The divergent period between Neanderthals and Homo sapiens had occurred only two hundred thousand years before — one-thirtieth of the time taken to separate apes and humans — with less than one-half of a percentage difference in their respective genomes, and yet Neanderthals had failed where Homo sapiens had succeeded.

Why?

There was not the least clue to chip the hard and ebony granite of this mystery.

The prevailing explanation of the Neanderthal/Homo sapiens split — that modern man had developed the evolutionary advantage of language (paleoanthropology no longer placed emphasis on man the tool-making killer ape that had so appealed to Stanley Kubrick) — led to an even greater mystery.

What was the peculiar anatomical development that Neanderthals had failed to produce that had resulted in modern man’s capacity for meaningful speech?
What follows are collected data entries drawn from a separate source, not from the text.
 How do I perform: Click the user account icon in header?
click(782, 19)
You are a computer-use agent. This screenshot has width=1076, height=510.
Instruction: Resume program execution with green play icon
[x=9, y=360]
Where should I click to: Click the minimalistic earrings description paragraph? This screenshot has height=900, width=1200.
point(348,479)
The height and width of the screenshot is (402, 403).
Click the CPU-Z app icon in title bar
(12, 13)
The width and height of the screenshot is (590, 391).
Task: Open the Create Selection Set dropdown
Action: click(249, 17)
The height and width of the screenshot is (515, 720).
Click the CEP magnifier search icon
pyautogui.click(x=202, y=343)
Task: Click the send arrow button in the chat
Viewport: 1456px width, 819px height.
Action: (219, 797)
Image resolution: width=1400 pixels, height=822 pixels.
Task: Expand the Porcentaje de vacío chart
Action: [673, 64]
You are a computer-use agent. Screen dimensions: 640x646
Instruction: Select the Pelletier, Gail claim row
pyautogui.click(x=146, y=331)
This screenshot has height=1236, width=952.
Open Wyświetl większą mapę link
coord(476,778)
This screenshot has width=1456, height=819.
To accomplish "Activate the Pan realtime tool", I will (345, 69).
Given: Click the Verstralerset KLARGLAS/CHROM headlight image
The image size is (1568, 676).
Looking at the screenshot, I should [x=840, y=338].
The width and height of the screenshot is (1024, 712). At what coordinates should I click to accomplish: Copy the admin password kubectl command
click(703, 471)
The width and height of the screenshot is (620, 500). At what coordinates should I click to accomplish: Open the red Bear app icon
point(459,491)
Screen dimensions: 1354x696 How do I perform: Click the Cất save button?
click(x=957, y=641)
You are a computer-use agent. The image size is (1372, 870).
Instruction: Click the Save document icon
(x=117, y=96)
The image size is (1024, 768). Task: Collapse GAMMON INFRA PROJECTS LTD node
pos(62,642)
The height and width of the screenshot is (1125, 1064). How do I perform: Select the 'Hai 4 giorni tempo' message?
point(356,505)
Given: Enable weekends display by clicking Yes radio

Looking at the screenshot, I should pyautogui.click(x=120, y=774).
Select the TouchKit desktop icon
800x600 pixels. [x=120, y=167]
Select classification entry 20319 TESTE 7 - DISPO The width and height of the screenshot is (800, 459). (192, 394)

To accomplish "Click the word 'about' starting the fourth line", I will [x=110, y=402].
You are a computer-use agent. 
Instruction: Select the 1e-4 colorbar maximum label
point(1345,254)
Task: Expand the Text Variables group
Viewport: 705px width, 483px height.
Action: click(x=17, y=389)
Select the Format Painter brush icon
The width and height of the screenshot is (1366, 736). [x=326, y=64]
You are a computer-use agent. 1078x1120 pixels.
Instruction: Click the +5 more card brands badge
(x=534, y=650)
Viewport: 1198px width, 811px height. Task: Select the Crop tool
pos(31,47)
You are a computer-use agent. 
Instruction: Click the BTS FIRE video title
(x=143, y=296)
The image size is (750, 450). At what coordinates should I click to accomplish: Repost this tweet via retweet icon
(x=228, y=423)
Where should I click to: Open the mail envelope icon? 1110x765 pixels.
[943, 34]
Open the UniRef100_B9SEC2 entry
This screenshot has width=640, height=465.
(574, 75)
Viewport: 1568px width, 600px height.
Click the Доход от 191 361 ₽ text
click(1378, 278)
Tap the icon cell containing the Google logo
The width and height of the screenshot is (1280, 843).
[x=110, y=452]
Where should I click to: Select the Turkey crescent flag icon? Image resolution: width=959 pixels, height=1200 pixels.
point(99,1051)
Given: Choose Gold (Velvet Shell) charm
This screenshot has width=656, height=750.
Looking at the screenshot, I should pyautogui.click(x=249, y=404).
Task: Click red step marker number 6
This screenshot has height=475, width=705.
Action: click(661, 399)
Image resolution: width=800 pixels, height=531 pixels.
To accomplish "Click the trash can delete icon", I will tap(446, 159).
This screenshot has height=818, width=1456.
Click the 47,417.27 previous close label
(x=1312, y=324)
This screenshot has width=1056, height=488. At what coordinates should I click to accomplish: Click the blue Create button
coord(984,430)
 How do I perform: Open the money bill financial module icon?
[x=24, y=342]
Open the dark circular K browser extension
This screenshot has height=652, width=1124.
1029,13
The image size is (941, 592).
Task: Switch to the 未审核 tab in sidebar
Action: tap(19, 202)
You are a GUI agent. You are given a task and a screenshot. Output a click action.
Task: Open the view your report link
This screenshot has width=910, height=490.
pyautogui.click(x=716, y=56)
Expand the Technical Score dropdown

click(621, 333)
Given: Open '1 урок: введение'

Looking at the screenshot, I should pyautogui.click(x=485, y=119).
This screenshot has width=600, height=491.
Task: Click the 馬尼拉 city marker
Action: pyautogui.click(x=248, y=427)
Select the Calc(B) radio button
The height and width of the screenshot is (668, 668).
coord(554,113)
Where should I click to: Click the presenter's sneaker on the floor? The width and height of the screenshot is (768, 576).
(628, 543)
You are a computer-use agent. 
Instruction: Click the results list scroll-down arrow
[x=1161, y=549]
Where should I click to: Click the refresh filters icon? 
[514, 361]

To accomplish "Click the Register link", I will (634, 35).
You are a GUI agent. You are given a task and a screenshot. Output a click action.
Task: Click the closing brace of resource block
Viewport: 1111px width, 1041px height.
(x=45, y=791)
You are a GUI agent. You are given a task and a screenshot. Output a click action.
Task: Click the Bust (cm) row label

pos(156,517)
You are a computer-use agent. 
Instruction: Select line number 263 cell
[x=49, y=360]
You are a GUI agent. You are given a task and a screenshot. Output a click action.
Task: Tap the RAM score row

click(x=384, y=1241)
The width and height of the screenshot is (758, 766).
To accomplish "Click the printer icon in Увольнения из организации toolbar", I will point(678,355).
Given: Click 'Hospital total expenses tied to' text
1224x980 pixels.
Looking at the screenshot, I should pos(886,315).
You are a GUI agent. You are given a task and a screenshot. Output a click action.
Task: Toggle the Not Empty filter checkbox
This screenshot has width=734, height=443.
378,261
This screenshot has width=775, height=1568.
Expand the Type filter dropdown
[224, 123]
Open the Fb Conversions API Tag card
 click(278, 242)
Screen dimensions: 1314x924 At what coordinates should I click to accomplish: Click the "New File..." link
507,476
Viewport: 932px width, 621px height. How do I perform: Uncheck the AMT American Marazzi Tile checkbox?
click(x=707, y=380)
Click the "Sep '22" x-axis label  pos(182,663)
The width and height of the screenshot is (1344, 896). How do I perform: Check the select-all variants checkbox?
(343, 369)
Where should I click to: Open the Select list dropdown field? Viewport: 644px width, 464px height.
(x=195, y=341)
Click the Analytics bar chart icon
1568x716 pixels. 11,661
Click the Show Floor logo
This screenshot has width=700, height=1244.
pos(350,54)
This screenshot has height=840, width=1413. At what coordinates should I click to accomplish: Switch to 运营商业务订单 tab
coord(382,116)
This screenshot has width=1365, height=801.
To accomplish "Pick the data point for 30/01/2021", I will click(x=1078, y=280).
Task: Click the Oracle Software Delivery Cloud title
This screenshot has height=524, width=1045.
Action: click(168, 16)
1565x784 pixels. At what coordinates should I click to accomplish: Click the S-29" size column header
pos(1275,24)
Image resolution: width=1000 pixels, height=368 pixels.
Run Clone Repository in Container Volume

It was a steep walk home up Euclid Avenue.

Like many of the homes in the Northside area of Berkeley, a quiet leafy neighbourhood popular with professionals and academics. Swift’s house was a half-timbered chalet that seemed to have been sculpted from the wooden landscape. The house was expensive, and it was her mother’s great bronzes, fetching big prices in the London and Manhattan salesrooms, that had paid for it.

Back in her airy, plant-filled study, with its book-lined gallery and her baby-grand piano. Swift unplugged the telephone and stretched out on the sofa to smoke a soothing cigarette. She was an infrequent smoker, using tobacco almost medicinally, seeking a tranquilizing effect. She took only a couple of deep drags from the Marlboro she held between fingers so heavily ringed with gold they looked like the keys on a saxophone and then stubbed it out. She was still considering how to spend what remained of the afternoon when she dozed off...

Awakening with a start. Swift glanced at her watch.

It was five o’clock.

So much for the afternoon.

The doorbell buzzed several times, like an angry wasp, as if someone had been pressing for a while. Who could it be? One of her students? One of her colleagues, perhaps? Her neighbour come to complain about her late-night piano playing?

‘Shit.’

Swift swung her long legs off the sofa and crossed the polished ash floor to press the intercom button.

‘Who is it?’ she sighed, scowling.

‘Jack,’ said the voice.

‘Jack,’ she repeated dumbly. ‘Jack who?’

‘Jesus, Swift. How many Jacks do you know? Jack Furness, of course.’

‘Jack?’

Swift screamed with delight and stabbed the button to open the front door. Pausing only to check her appearance in the heavy gilt mirror that hung in the hallway, she ran downstairs two steps at a time and flung open the door.

Jack stood on the doorstep, almost at attention, with a large wooden box under his thickly muscled arm, wearing a navy blue polo shirt, a brown tweed sportscoat, and a grin as big and shiny as his watch. He was thinner than she remembered, even a little drawn. It was plain from his weather-beaten face that he had endured considerable hardship on his Himalayan expedition. But she knew very little of the tragedy that had befallen him, beyond a couple of lines on CNN Online and in the San Francisco Chronicle the week before about how the two-man expedition to climb all the major peaks of the Himalayas in one year had ended in disaster when Didier Lauren was killed in an avalanche.

Swift flew into Jack’s arms and hugged him tightly before drawing back to fix him with an accusing eye.

‘Jack,’ she scolded. ‘What if I had been out? Why didn’t you call?’